### EXERCISE AIM
An exact transcription of the lines below, from the first through the one containing "The height and", is the only output wanted.

### DATA SUPPLIED
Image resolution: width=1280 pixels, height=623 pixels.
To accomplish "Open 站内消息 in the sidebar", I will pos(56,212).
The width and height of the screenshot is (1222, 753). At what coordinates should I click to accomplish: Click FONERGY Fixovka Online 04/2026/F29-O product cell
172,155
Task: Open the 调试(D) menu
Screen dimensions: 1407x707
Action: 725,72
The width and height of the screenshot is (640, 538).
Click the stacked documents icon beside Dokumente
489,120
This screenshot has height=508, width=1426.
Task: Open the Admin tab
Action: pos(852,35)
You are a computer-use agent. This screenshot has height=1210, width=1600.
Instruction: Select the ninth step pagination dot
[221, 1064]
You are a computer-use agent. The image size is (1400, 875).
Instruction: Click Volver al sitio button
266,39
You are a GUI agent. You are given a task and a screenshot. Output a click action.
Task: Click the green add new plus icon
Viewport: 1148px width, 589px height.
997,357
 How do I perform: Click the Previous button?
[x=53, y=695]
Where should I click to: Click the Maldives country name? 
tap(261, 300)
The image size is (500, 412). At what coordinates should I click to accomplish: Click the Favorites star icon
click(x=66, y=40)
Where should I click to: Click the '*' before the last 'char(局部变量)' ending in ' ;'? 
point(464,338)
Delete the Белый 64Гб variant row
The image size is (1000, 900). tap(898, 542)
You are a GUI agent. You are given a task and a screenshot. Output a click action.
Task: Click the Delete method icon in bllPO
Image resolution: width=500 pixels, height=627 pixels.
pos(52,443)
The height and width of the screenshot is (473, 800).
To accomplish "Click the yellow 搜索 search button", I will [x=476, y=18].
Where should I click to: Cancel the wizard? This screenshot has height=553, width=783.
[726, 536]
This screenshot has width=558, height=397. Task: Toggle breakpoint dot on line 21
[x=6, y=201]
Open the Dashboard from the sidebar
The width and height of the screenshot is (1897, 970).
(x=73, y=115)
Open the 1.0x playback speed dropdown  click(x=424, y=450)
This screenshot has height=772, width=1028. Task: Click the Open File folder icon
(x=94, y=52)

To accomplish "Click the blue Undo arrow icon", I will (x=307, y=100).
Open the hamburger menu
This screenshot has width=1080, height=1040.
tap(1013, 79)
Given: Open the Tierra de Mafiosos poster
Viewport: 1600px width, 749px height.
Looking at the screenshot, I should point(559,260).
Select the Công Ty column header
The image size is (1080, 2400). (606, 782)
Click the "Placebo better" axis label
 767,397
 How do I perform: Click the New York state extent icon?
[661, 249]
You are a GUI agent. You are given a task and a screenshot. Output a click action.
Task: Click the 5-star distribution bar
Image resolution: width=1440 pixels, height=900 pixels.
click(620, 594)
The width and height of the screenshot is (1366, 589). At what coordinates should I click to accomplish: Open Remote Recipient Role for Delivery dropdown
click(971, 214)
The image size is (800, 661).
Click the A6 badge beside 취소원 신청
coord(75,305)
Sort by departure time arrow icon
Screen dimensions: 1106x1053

### TASK OUTPUT
Image resolution: width=1280 pixels, height=623 pixels.
To accomplish "Open 站内消息 in the sidebar", I will pos(56,212).
The width and height of the screenshot is (1222, 753). At what coordinates should I click to accomplish: Click FONERGY Fixovka Online 04/2026/F29-O product cell
172,155
Task: Open the 调试(D) menu
Screen dimensions: 1407x707
Action: 725,72
The width and height of the screenshot is (640, 538).
Click the stacked documents icon beside Dokumente
489,120
This screenshot has height=508, width=1426.
Task: Open the Admin tab
Action: pos(852,35)
You are a computer-use agent. This screenshot has height=1210, width=1600.
Instruction: Select the ninth step pagination dot
[221, 1064]
You are a computer-use agent. The image size is (1400, 875).
Instruction: Click Volver al sitio button
266,39
You are a GUI agent. You are given a task and a screenshot. Output a click action.
Task: Click the green add new plus icon
Viewport: 1148px width, 589px height.
997,357
 How do I perform: Click the Previous button?
[x=53, y=695]
Where should I click to: Click the Maldives country name? 
tap(261, 300)
The image size is (500, 412). At what coordinates should I click to accomplish: Click the Favorites star icon
click(x=66, y=40)
Where should I click to: Click the '*' before the last 'char(局部变量)' ending in ' ;'? 
point(464,338)
Delete the Белый 64Гб variant row
The image size is (1000, 900). tap(898, 542)
You are a GUI agent. You are given a task and a screenshot. Output a click action.
Task: Click the Delete method icon in bllPO
Image resolution: width=500 pixels, height=627 pixels.
pos(52,443)
The height and width of the screenshot is (473, 800).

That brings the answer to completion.